§ **Source passage**:
◇ ◇ ◇ ◇ ◇
The environment layer is searched next. If there is an env variable called `MY_PORT`, its value is taken
and **converted** using `int` function (this is necessary otherwise it wouldn't be possible to load anything
else than `str` from env variables).

Then, if the env variable is not present, the file layer is searched. There can be multiple files in this layer
(forming sub-layers) and all of them must be Python-executable. File sub-layers are processed in following order:

1. Files loaded from `MY_CONFIG` env variable. Its value is splitted using `:` (colon) as a delimiter and
   each part is handled the same way as if it would be passed to constructor (see bellow). The handling
   preserves order (so the leftmost part is always handled first).
2. Files passed to constructor (`local/override.cnf.py` and `/etc/my_app/conf.d` in this example). If there
   is a path pointing to directory instead of simple file, the **directory is expanded** (non-recursively). The
   expansion lists all files in given directory using `expansion_glob_pattern` attribute **sorted by file name
   in reverse order** (you can change this behavior by extending this class and overriding `_expand_dir`
   method). The expanded files are used as separate sub-layers in place of original directory.

When all of the file sub-layers are created, each configuration file **is executed** and each file's global
namespace is searched for the `PORT` directive (still preserving the order). If found, the directive is returned
as is (without conversion).

The default layer is searched as a last resort. As it contains values from directives' `init`, there is always a
default value (unless a search for non-initialized directive is performed). The default value is returned as is.

## Directive initialization

Directive is initialized using `init` method. It takes directive name, converter function (see bellow) and
a default value (which is `None` by default). It is recommended to name directives using upper-case only.
**Any directive you want to use must be initialized,** otherwise it is ignored (unknown env variables, unknown
directives in configuration files, etc.).

This means that once you initialize a directive you can safely use it without `KeyError`s or without calling
`c.get('PORT', 'default')`. There will always be at least the default value.

## Converters

Converters are arbitrary callables taking single `str` argument and returning anything. The converter is called
only for conversion from env variable. There are some predefined converters available in `llconfig.converters`,
but it is easy to create own. For example:

```python
from llconfig import Config
from llconfig.converters import json, bool_like
from pathlib import Path

c = Config()
c.init('PORT', int)  # "443" => 443
c.init('HOSTNAME', str)  # "localhost" => "localhost"
c.init('DEBUG', bool_like)  # "off" => False
c.init('DEBUG_2', bool)  # BEWARE: "0" => True 
c.init('FLEXIBLE', json)  # '{"hello": 1}' => {"hello": 1}
c.init('PICTURES', lambda raw: [Path(p) for p in raw.split(':')])  # "a.jpg:b.jpg" => [Path("a.jpg"), Path("b.jpg")]
```

Any exception raised during conversion is re-raised as a `ValueError`.
◇ ◇ ◇ ◇ ◇
§ **Supplied material**:
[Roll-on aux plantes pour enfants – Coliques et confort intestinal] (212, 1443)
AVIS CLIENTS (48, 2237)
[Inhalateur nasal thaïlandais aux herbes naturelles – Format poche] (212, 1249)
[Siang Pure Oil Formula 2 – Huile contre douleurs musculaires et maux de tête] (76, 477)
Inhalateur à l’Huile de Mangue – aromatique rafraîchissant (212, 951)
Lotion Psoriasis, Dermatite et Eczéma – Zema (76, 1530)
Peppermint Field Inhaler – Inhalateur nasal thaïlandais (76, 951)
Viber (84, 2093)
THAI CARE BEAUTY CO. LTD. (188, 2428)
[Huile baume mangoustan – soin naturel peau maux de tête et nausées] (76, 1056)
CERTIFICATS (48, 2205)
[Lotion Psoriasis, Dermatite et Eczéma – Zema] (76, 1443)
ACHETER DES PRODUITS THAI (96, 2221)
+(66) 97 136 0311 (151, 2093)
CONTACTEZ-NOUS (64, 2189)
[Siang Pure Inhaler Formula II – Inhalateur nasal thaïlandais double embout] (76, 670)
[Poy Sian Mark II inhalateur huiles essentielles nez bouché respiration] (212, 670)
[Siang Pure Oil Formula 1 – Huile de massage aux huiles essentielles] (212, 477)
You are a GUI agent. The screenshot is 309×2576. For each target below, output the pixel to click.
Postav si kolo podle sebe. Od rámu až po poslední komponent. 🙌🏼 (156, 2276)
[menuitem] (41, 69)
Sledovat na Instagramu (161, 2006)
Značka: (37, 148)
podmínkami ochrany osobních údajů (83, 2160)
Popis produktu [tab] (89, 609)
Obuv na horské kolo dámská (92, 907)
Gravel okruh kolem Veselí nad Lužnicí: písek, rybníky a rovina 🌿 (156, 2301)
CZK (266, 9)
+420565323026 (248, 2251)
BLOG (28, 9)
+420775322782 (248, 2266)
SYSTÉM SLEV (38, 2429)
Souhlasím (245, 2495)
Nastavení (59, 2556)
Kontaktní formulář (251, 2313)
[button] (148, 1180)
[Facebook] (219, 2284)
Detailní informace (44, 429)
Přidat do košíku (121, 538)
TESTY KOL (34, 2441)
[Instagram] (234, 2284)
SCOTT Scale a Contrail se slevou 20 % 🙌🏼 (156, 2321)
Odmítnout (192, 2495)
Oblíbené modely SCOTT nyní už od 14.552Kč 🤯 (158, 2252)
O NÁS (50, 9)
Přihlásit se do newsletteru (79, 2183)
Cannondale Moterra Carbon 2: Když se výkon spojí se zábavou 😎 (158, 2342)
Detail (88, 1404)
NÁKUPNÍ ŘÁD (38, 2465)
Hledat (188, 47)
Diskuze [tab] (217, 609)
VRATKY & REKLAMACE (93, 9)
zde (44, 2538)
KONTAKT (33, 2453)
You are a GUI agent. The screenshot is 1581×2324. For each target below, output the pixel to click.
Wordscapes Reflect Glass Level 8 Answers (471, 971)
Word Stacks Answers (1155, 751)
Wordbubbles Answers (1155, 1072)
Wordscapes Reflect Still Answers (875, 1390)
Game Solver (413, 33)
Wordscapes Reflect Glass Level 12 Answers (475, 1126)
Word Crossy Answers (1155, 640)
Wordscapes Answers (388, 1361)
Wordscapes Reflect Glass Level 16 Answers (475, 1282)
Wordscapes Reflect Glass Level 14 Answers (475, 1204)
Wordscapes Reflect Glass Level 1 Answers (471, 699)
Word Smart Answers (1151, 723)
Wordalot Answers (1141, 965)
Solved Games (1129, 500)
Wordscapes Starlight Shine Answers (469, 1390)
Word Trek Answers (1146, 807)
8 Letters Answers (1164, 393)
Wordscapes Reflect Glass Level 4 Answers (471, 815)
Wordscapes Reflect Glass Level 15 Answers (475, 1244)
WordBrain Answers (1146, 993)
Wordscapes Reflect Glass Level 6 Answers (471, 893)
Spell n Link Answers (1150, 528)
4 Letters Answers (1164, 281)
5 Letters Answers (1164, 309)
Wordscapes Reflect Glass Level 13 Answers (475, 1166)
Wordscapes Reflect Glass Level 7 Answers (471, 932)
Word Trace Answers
◇ ◇ ◇ ◇ ◇
§ **Problem to solve**:
Return the part of the configuration text from "The default layer" to "returned as is.", copied word for word. The lines have no connection to the configuration text.

§ **Response box**:
The default layer is searched as a last resort. As it contains values from directives' `init`, there is always a
default value (unless a search for non-initialized directive is performed). The default value is returned as is.